-- Data extract follows --
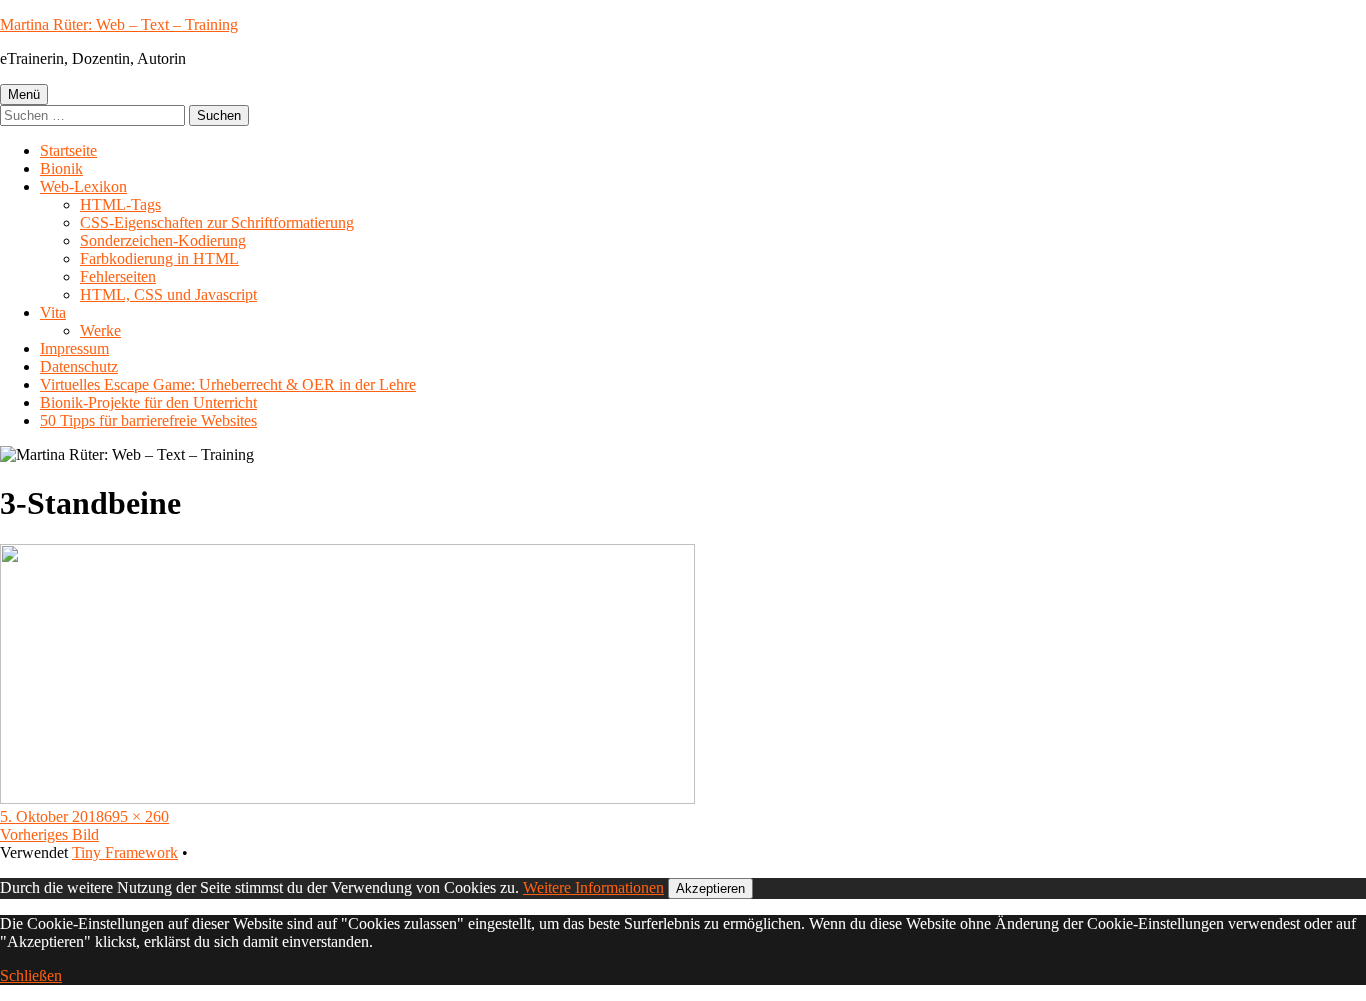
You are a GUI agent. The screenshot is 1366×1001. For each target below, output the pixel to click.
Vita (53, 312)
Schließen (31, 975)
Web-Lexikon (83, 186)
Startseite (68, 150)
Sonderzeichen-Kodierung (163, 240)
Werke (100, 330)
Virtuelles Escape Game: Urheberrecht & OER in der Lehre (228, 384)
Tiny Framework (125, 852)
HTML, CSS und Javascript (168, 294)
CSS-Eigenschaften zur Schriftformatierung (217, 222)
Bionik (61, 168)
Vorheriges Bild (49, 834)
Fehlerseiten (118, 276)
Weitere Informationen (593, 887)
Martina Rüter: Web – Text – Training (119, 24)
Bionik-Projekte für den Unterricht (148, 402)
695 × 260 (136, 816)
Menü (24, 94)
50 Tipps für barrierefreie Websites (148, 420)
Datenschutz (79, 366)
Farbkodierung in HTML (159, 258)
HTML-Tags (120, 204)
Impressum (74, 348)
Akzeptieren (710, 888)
-- Data extract concluded --
(Task item):
Set down all of the entries precisely and keep the pictures out of the copy.

(Written reply):
You are a GUI agent. The screenshot is 1366×1001. For each target below, output the pixel to click.
Vita (53, 312)
Schließen (31, 975)
Web-Lexikon (83, 186)
Startseite (68, 150)
Sonderzeichen-Kodierung (163, 240)
Werke (100, 330)
Virtuelles Escape Game: Urheberrecht & OER in der Lehre (228, 384)
Tiny Framework (125, 852)
HTML, CSS und Javascript (168, 294)
CSS-Eigenschaften zur Schriftformatierung (217, 222)
Bionik (61, 168)
Vorheriges Bild (49, 834)
Fehlerseiten (118, 276)
Weitere Informationen (593, 887)
Martina Rüter: Web – Text – Training (119, 24)
Bionik-Projekte für den Unterricht (148, 402)
695 × 260 (136, 816)
Menü (24, 94)
50 Tipps für barrierefreie Websites (148, 420)
Datenschutz (79, 366)
Farbkodierung in HTML (159, 258)
HTML-Tags (120, 204)
Impressum (74, 348)
Akzeptieren (710, 888)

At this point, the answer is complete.